Despite its name, atypical depression is not unusual. In fact, it may be one of the most common types of depression — and some doctors even believe it is underdiagnosed.
“This type of depression is less well understood than major depression,” explained Halaris. Unlike major depression, a common sign of atypical depression is a sense of heaviness in the arms and legs — like a form of paralysis. However, a study published in the Archives of General Psychiatry (now known as JAMA Psychiatry) found that oversleeping and overeating are the two most important symptoms for diagnosing atypical depression. People with the condition may also gain weight, be irritable, and have relationship problems.

Some studies show that talk therapy works well to treat this kind of depression.
Psychosis — a mental state characterized by false beliefs, known as delusions, or false sights or sounds, known as hallucinations — doesn’t typically get associated with depression. But according to the National Alliance on Mental Illness, about 20 percent of people with depression have episodes so severe that they see or hear things that are not there.
“People with this psychotic depression may become catatonic, not speak, or not leave their bed,” explained Halaris. Treatment may require a combination of antidepressant and antipsychotic medications. A review of 10 studies concluded that it may be best to start with an antidepressant drug alone and then add an antipsychotic drug if needed. Another review, however, found the combination of medications was more effective than either drug alone in treating psychotic depression.
If your periods of extreme lows are followed by periods of extreme highs, you could have bipolar disorder (sometimes called manic depressive disorder because symptoms can alternate between mania and depression).
Symptoms of mania include high energy, excitement, racing thoughts, and poor judgment. “Symptoms may cycle between depression and mania a few times per year or much more rapidly,” Halaris said. “This disorder affects about 2 to 3 percent of the population and has one of the highest risks for suicide.” Bipolar disorder has four basic subtypes: bipolar I (characterized by at least one manic episode); bipolar II (characterized by hypomanic episodes — which are milder — along with depression); cyclothymic disorder; and other specified bipolar and related disorder.
People with bipolar disorder are typically treated with drugs called mood stabilizers.
Premenstrual dysphoric disorder, or PMDD, is a type of depression that affects women during the second half of their menstrual cycles.

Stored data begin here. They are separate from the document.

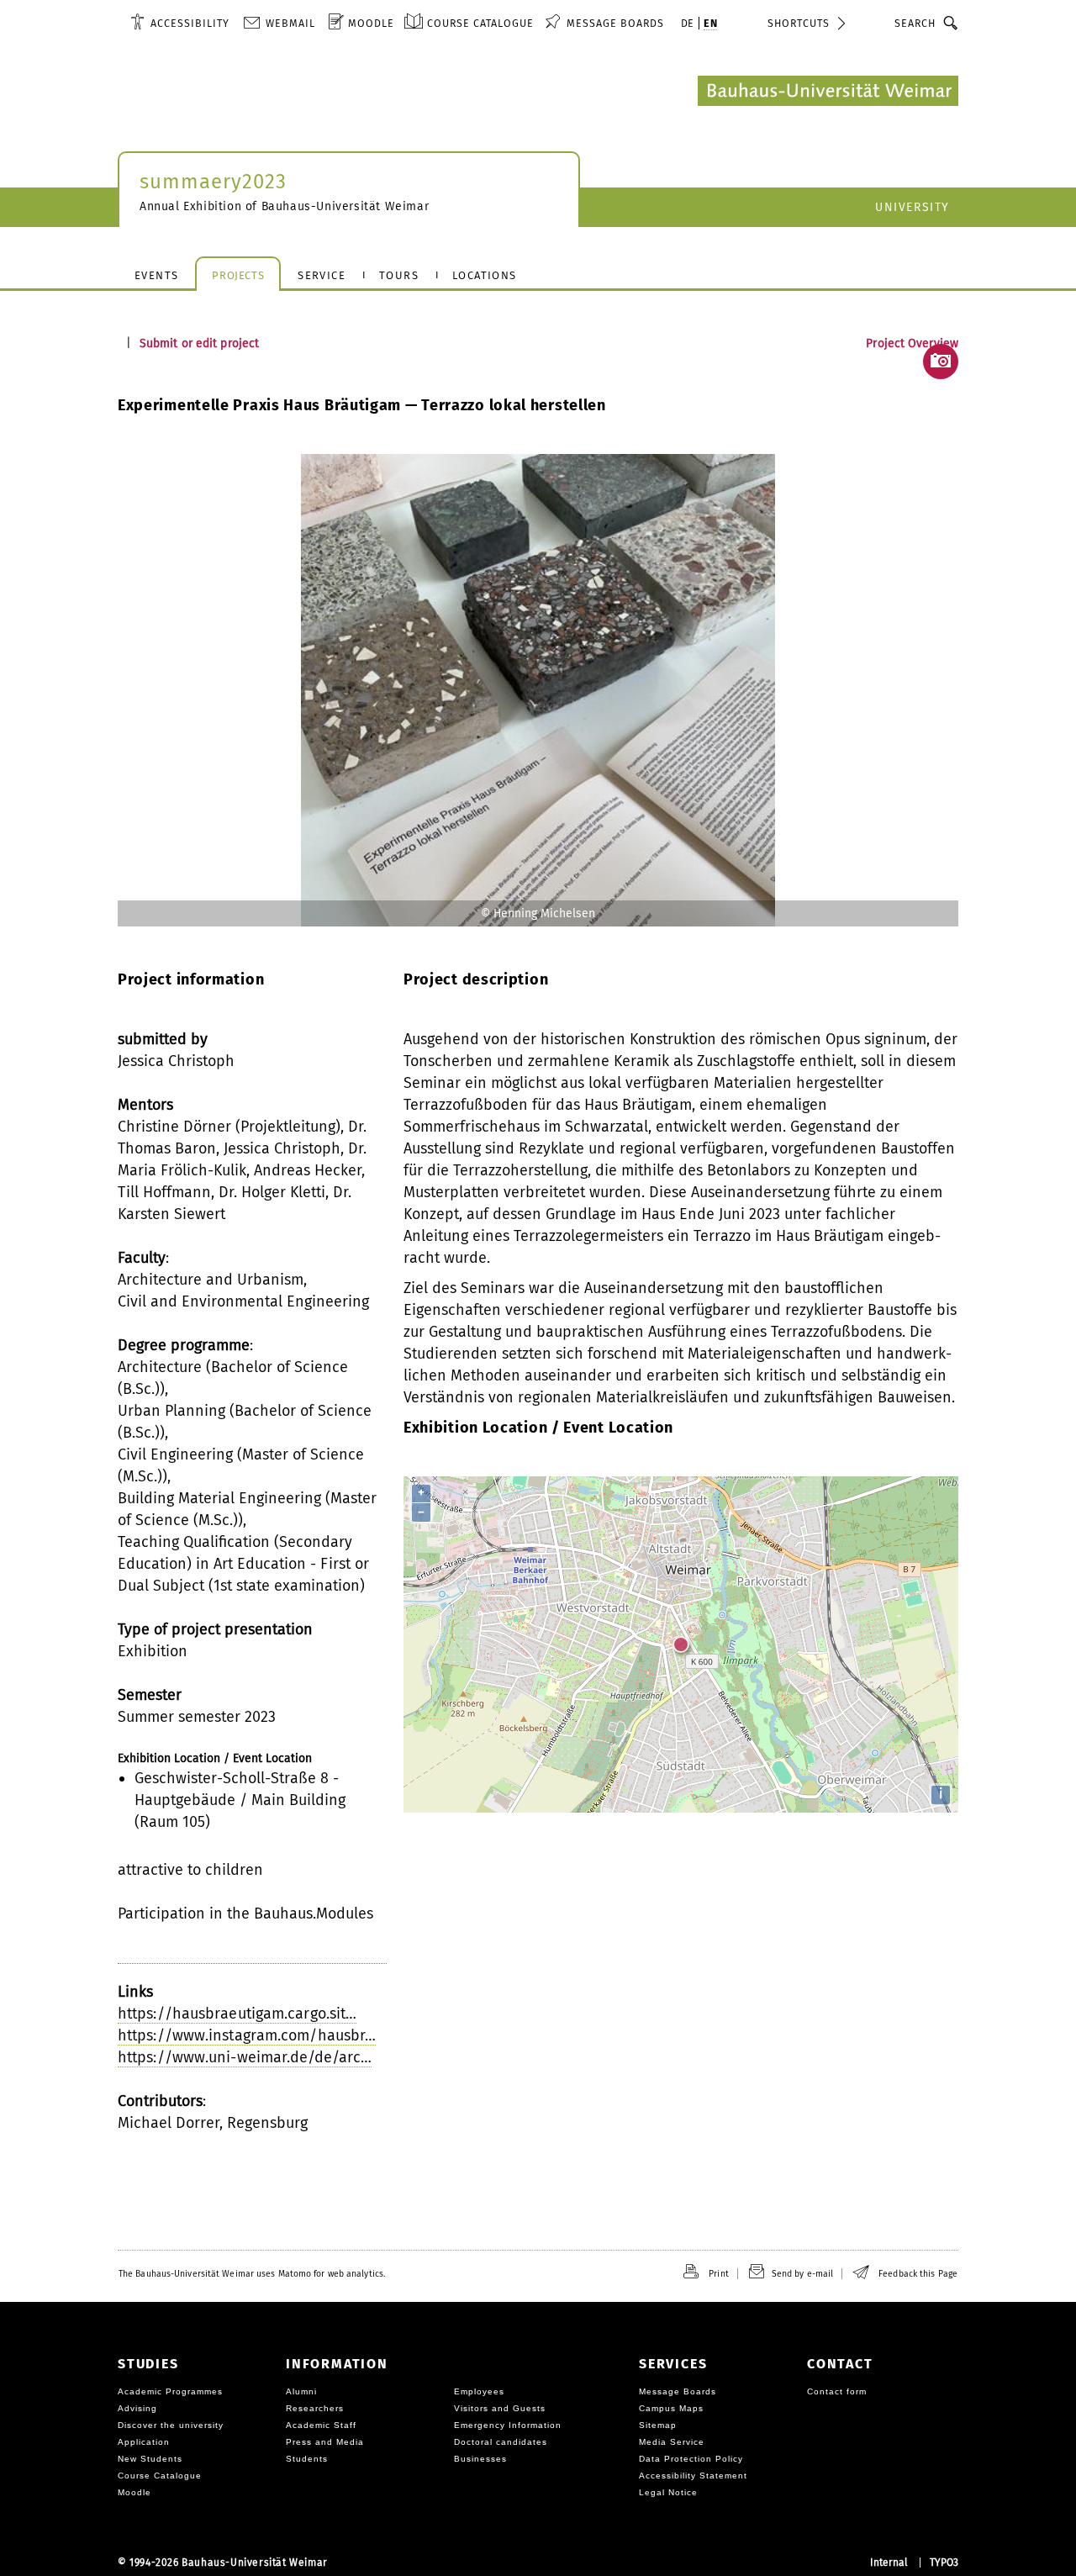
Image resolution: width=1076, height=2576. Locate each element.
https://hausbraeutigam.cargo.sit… (237, 2013)
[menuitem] (180, 22)
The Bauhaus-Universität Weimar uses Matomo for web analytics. (252, 2273)
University (912, 207)
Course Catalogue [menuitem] (480, 23)
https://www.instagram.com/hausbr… (247, 2035)
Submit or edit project (199, 343)
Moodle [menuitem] (371, 23)
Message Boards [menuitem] (615, 23)
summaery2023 (213, 181)
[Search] (951, 22)
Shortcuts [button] (798, 23)
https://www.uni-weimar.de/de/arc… (245, 2057)
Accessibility (189, 23)
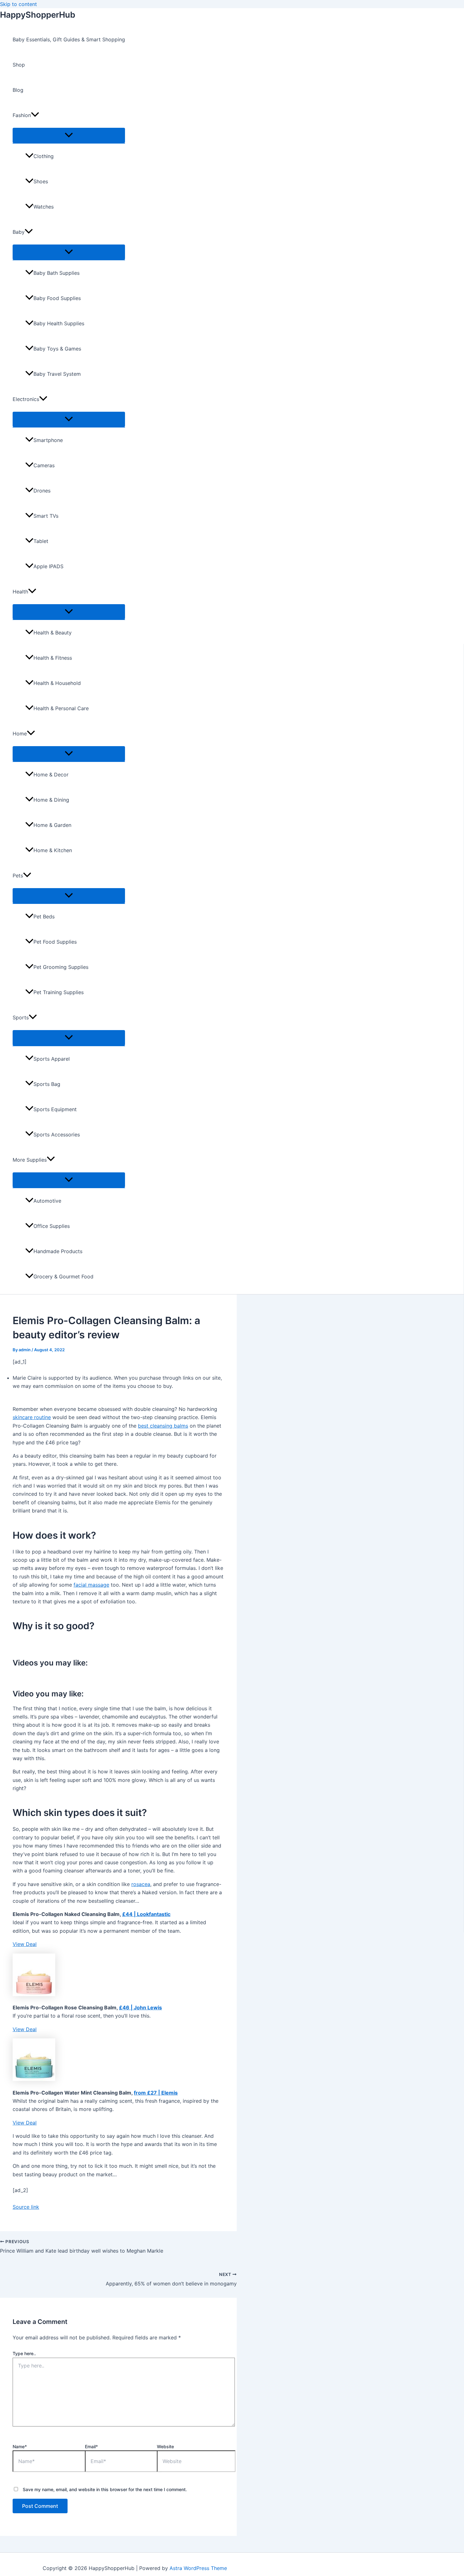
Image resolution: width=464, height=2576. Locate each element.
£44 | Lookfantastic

Symptoms include depression, anxiety, and mood swings. Unlike premenstrual syndrome (PMS), which affects up to 85 percent of women and has milder symptoms, PMDD affects about 5 percent of women and is much more severe.
“PMDD can be severe enough to affect a woman’s relationships and her ability to function normally when symptoms are active,” said Halaris. Treatment may include a combination of depression drugs as well as talk and nutrition therapies.
Also called adjustment disorder, situational depression is triggered by a stressful or life-changing event, such as job loss, the death of a loved one, trauma — even a bad breakup.
Situational depression is about three times more common than major depression, and medications are rarely needed — that’s because it tends to clear up over time once the event has ended. However, that doesn’t mean it should be ignored: Symptoms of situational depression may include excessive sadness, worry, or nervousness, and if they don’t go away, they may become warning signs of major depression.